Macroecological processes impact Australian soil resistomes and climatically stable regions with anthropogenic activities serve as ARG hotspots.

Abstract

Soil antibiotic resistance genes (ARGs) pose a global health threat, but a critical knowledge gap remains regarding how macro-scale pedoclimatic constraints interact with land-use intensification to determine the spatial distribution of the soil resistome. To address this, we conducted a continental-scale survey of Australian topsoils and used metagenomic analysis to reveal the hierarchy of drivers shaping the soil resistome. Machine learning was applied to predict the spatial ARG distribution across Australia. We found that, at the continental scale, climatic variability acts as the dominant filter on ARG distribution, overriding local soil properties and human disturbance.
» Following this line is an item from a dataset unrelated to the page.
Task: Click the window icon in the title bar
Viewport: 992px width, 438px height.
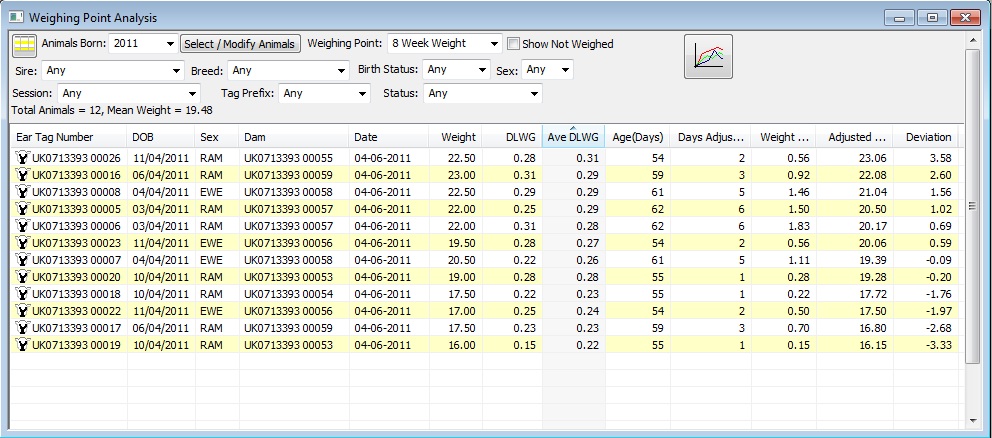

Unexpectedly, climatically stable regions, characterised by sandy and low-carbon soils in Southwestern Australia, emerged as ARG hotspots. We also demonstrated that anthropogenic land use amplifies ARG abundance within these climatically stable regions. Furthermore, spatial modelling revealed distinct geographical patterns: although total ARG abundance was enriched in coastal regions, specific resistance mechanisms showed unique distributions. As a continental-scale investigation of soil ARGs in Australia, this study provides a framework to identify high-risk regions where lower climatic variability and intensive farming interact to enhance antimicrobial resistance.